- POLECENIE
Kontynuuj tekst o słabym sezonie na podgrzybki, pisząc dalej od jego ostatniego zdania.

- FRAGMENT TEKSTU
-------------------------

Podgrzybkowy sezon można uznać za powoli dobiegający końca, a był o wybitnie słaby, bez choćby jednego momentu, gdzie zbierało się szybko, lekko i przyjemnie, gdzie podstawowym problemem był brak miejsca w koszu, najsłabszy od kilkunastu lat. Nie przekłada się na brak grzybów u mnie, efekt jest taki sam w ilości grzybów suszonych, mrożonych i marynowanych, tylko trzeba było chodzić dłużej po lesie, no i w tym czasie nie można było chodzić za innymi niszowymi grzybami.
Czekam na opieńki, czy się pojawią ? Rok temu było już dawno po opieńkowym obfitym sezonie, no i będę się rozglądał za innymi niszowymi grzybami, podgrzybki będą raczej zbierane na bieżące potrzeby w mniejszych ilościach, o ile będzie jeszcze ku temu okazja.
mm — ok. 15 na godzinę
podgrzybki - kilkadziesiąt, prawdziwki 2, maślaki pstre 3, maślaki zwyczajne 4, podgrzybki zajączki 2.
Maślaków sitarzy sporo, nie zbierałam.

-------------------------

- MATERIAŁ ŹRÓDŁOWY
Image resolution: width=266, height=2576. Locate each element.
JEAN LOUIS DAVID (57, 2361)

-------------------------

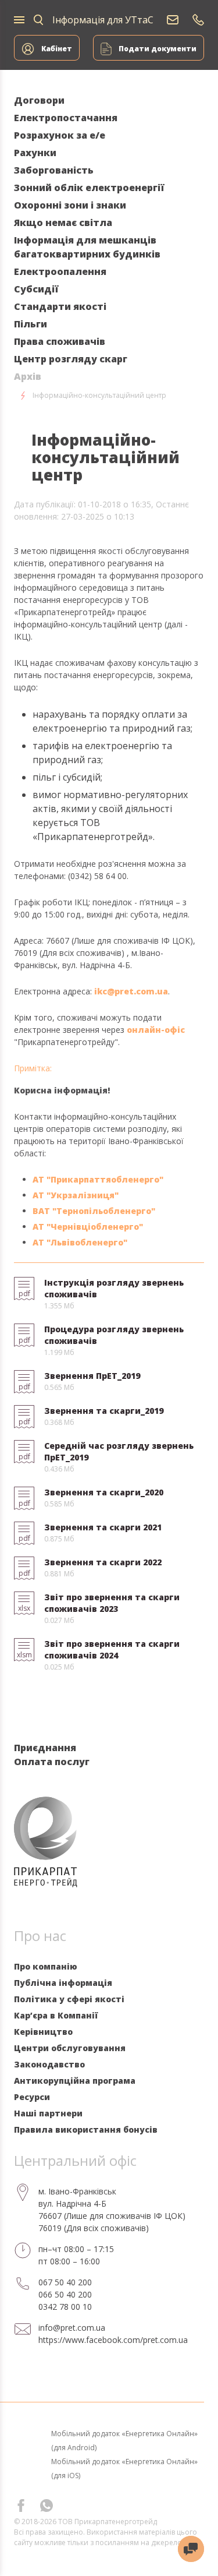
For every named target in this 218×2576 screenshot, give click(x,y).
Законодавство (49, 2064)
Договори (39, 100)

-------------------------

- WYNIK ĆWICZENIA
szerzej:
Dziś to już na serio ostatni raz. Coraz mniej małych grzybów. Kończą się. A mnie kręgosłup boli od schylania 😂 Pozdrawiam
mm — ok. 70 na godzinę
Cudowna, jesienna pogoda ze słońcem. O 11.00 w lesie w Kliniskach. Dziś miana lasu. W lesie aż roi się od grzybiarzy. Samochodami obstawione wszystkie wjazdy. Każdy jednak z pełnym wiaderkiem. Grzyby średniaczki, spleśniałych nie ma. podgrzybki rosną samotnie lub w małych rodzinkach. Kończą się miodówki. Mam 2 prawdziwki- 1 leżał na mchu, a 2 i jak prawdziwy król stał na środku małej polanki. Na drodze stało parę maślaczków. Chyba najsmaczniejsze w śmietanie. podgrzybki jędrne, ale dużo zaatakowanych przez skoczogonki. To było relaksowe 3-godzinne zbieranie. W lesie kolorowo. Sezon wciąż trwa.
mm — ok. 30 na godzinę
Dzisiaj ponownie krótki wypad w okoliczne lasy. Rano padało więc pojechałam po południu i tu miła niespodzianka, borowiki już nie w dębach a w wysokim lesie sosnowym z domieszką buków również w jagodzinach.
mm — ok. 50 na godzinę
Rydze, Rydze!😊 Wyprawa w sosnowe młodniki w poszukiwaniu rudzielców. Ilość na godzinę uśredniona, bo trzeba trafić w nieprzezbierane miejsce. W zasadzie kosz zebrany w godzinę, ale było trochę pustego przebiegu i już myślałam, że wrócę z kilkoma tylko grzybami, kiedy trafiłam w taki kawałek lasu, na którym Rydze rosły grupowo😊 Oprócz rydzów zabrane 7 kań i trochę wodnichy późnej.
mm — ok. 50 na godzinę
Trafiliśmy na wysyp hubanków (maślak pstry), podgrzybków mało za dwie godziny zbierania może 20 szt ale same malutkie. Gdyby pogoda się utrzymała to kto wie, może jeszcze będzie co zbierać.
mm — ok. 20 na godzinę
czernidłaki kołpakowate, czernidłaki pstre, opieńki miodowe, czubajki kanie, czubajniki ponure, pierścieniaki grynszpanowe, łuskwiak złotawy, prawdziwek.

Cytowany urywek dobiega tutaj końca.